Tarefa:
Diga se cada afirmação concorda com o texto sobre o fim da interdição e da inabilitação, respondendo sim ou não e citando as palavras do texto que o decidem.
1. O PSD e o CDS votaram a favor da proposta do Governo na generalidade.
2. No novo regime, o acompanhamento da pessoa terá supervisão judicial.
3. Rogério Cação entende que o novo modelo traduz o espírito da Convenção.

Texto fornecido:
No espaço de cinco anos, os tribunais de primeira instância interditaram 16 752 pessoas e inabilitaram 1472. No total, de acordo com o atual regime de interdição e inabilitaçâo, mais de 18 mil pessoas foram dadas como incapazes, adiantou ao JN o Ministério da Justiça.
Estes regimes, contudo, não satisfazem as necessidades atuais da sociedade, nem cumprem a Convenção dos Direitos das Pessoas com Deficiência, de que Portugal é signatário e que salvaguarda a autonomia e a dignidade individual e jurídica da pessoa. Serão, por isso, substituídos pelo sistema do maior acompanhado.
A proposta do Governo, aprovada ontem na generalidade pela Esquerda e pelo PAN, com a abstenção do PSD e do CDS, será discutida na comissão parlamentar da especialidade, mas tudo indica que haverá acordo para acabar com a interdição e a inabilitaçâo.
Estes dois sistemas aplicam-se a pessoas maiores de idade que se encontrem diminuídas na sua capacidade e autonomia e funcionam como uma "morte civil", disse a ministra da Justiça, Francisca Van Dunem, ontem, na apresentação da proposta aos deputados.
Uma vez interditada ou inabilitada, a pessoa perde autonomia e capacidade de decisão sobre aspetos básicos da vida, em particular o seu património. O novo regime, explicou Van Dunem, quer ter em Unha de conta as gradações e tipos de incapacidade e dar uma resposta ajustada: cada pessoa terá o acompanhamento de que necessita, pela pessoa que escolha, com uma supervisão judicial muito próxima. Protecionista ou autonomização
A capacidade dos tribunais para defender os interesses da pessoa é uma das dúvidas das organizações solidárias do setor. Uma alternativa seria a criação da figura do tutor profissional, admite Rosário Zincke dos Reis, da Associação Alzheimer Portugal, ou de fundações tutelares, admite Rogério Cação, da Fenacerci, a federação das Cerci.
Ambos reconhecem que a proposta traz benefícios, sobretudo quando comparada com o regime atual, como a possibilidade de constituir família ou direitos de parentalidade. Mas recomendam melhorias. Rogério Cação insiste na importância de reforçar a autonomização da pessoa, até por uma questão de princípio. "Este novo modelo não traduz o espírito da Convenção, mantém uma lógica protecionista e não de autonomia da pessoa, como devia", disse.

Entradas de dados guardadas:
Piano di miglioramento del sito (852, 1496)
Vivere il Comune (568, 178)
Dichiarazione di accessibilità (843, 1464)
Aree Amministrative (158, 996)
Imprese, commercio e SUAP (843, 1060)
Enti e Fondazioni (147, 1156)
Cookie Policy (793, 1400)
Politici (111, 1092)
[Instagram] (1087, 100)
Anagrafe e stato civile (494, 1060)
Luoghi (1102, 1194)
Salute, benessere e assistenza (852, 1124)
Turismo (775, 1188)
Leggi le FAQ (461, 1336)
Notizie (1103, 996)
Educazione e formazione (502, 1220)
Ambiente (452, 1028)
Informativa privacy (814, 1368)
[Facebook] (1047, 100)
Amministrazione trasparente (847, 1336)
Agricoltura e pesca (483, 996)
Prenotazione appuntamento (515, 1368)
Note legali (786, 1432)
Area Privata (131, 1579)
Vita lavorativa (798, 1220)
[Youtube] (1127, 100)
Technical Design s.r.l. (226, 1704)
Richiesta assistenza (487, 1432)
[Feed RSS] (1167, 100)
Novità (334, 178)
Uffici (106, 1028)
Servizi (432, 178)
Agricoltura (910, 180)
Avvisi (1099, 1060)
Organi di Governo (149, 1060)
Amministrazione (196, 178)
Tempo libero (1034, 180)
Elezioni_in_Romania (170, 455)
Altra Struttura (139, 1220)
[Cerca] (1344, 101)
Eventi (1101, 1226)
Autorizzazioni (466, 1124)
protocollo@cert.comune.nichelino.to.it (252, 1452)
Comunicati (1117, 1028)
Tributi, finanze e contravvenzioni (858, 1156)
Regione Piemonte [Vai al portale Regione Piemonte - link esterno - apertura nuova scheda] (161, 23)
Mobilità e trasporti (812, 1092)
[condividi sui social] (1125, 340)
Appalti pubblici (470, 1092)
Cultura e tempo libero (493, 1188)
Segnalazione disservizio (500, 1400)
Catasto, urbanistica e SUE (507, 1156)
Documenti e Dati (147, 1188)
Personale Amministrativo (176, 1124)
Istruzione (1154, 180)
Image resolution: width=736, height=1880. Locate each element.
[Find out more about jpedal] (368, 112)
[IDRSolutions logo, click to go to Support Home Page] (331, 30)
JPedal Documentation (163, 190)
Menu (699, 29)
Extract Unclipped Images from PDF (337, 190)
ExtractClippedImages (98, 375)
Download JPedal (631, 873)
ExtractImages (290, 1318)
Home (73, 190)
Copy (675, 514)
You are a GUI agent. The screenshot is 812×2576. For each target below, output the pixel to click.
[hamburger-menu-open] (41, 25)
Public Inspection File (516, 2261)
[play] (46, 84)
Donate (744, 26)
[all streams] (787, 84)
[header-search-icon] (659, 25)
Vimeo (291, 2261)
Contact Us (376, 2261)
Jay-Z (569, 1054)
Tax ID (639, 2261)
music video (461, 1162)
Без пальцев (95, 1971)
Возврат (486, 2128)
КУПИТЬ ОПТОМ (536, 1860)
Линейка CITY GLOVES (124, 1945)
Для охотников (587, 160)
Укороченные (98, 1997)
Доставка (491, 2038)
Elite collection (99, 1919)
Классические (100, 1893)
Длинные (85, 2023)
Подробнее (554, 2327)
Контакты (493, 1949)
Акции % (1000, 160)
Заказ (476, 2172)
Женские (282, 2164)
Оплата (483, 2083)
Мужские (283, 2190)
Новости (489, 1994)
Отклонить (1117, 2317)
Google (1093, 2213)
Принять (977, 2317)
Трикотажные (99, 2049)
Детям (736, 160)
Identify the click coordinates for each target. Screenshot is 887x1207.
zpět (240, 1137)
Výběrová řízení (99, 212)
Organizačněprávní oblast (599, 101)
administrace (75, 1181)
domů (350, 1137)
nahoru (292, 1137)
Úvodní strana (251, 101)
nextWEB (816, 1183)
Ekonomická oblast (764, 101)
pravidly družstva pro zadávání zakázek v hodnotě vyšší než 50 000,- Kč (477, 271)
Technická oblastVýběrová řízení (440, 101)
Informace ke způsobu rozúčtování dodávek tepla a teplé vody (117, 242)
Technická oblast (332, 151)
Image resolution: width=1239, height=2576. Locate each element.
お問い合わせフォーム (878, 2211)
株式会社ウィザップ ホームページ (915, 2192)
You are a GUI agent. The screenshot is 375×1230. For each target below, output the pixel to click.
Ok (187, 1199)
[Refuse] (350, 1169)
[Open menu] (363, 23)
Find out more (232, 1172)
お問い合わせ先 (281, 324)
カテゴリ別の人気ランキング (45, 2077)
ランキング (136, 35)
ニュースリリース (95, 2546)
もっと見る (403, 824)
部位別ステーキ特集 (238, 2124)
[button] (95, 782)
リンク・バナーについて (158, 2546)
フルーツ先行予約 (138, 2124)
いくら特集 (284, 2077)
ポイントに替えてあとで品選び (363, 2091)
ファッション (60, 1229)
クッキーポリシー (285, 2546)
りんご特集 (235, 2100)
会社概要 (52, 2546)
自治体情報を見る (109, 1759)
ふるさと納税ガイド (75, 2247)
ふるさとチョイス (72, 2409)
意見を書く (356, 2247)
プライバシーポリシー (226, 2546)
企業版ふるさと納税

A sua resposta:
1. Não: «com a abstenção do PSD e do CDS».
2. Sim: «com uma supervisão judicial muito próxima».
3. Não: «Este novo modelo não traduz o espírito da Convenção».